## Data for analysis
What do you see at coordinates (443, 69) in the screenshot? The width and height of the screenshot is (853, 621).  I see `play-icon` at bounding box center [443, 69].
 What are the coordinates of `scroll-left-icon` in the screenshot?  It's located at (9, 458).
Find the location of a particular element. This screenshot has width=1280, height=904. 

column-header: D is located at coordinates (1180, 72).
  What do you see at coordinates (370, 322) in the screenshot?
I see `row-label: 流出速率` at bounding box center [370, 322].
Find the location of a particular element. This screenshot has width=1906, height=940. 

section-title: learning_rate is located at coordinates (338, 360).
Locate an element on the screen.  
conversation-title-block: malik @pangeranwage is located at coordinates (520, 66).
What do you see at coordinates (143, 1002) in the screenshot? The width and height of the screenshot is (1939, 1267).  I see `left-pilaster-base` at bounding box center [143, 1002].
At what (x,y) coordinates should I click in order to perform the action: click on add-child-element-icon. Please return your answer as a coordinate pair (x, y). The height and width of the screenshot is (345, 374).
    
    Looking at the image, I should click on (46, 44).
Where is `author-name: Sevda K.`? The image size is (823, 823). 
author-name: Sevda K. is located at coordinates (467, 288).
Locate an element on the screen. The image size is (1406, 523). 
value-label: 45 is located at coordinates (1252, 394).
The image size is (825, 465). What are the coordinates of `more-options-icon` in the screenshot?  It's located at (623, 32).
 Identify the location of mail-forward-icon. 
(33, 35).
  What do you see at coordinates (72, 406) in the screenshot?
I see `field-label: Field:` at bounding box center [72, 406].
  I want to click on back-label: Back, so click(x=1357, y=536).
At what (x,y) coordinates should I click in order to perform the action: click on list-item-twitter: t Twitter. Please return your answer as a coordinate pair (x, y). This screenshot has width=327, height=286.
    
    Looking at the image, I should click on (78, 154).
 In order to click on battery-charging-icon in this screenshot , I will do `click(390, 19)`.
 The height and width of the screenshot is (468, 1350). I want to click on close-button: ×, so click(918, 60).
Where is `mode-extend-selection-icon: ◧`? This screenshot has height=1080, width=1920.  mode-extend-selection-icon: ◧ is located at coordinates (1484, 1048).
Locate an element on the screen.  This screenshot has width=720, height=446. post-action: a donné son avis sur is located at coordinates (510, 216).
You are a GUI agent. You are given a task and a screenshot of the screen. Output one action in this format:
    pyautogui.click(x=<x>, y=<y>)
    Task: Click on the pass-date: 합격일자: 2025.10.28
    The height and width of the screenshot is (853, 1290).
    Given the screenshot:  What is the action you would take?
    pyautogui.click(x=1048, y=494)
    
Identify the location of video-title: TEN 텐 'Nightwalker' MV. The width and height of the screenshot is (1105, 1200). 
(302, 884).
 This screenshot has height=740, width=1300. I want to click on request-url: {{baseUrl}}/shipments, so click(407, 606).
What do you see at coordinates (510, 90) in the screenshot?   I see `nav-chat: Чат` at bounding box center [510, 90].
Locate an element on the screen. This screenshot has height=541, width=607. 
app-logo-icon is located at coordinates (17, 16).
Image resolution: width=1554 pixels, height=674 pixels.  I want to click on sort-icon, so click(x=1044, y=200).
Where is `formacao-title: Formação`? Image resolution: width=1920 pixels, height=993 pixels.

## The task
Reproduce the items verbatim, from their first line through the line containing "Looking at the image, I should click on (78, 154).", including both ends.

## Completed task
What do you see at coordinates (443, 69) in the screenshot? The width and height of the screenshot is (853, 621).  I see `play-icon` at bounding box center [443, 69].
 What are the coordinates of `scroll-left-icon` in the screenshot?  It's located at (9, 458).
Find the location of a particular element. This screenshot has width=1280, height=904. 

column-header: D is located at coordinates (1180, 72).
  What do you see at coordinates (370, 322) in the screenshot?
I see `row-label: 流出速率` at bounding box center [370, 322].
Find the location of a particular element. This screenshot has width=1906, height=940. 

section-title: learning_rate is located at coordinates (338, 360).
Locate an element on the screen.  
conversation-title-block: malik @pangeranwage is located at coordinates (520, 66).
What do you see at coordinates (143, 1002) in the screenshot? The width and height of the screenshot is (1939, 1267).  I see `left-pilaster-base` at bounding box center [143, 1002].
At what (x,y) coordinates should I click in order to perform the action: click on add-child-element-icon. Please return your answer as a coordinate pair (x, y). The height and width of the screenshot is (345, 374).
    
    Looking at the image, I should click on (46, 44).
Where is `author-name: Sevda K.`? The image size is (823, 823). 
author-name: Sevda K. is located at coordinates (467, 288).
Locate an element on the screen. The image size is (1406, 523). 
value-label: 45 is located at coordinates (1252, 394).
The image size is (825, 465). What are the coordinates of `more-options-icon` in the screenshot?  It's located at (623, 32).
 Identify the location of mail-forward-icon. 
(33, 35).
  What do you see at coordinates (72, 406) in the screenshot?
I see `field-label: Field:` at bounding box center [72, 406].
  I want to click on back-label: Back, so click(x=1357, y=536).
At what (x,y) coordinates should I click in order to perform the action: click on list-item-twitter: t Twitter. Please return your answer as a coordinate pair (x, y). This screenshot has width=327, height=286.
    
    Looking at the image, I should click on (78, 154).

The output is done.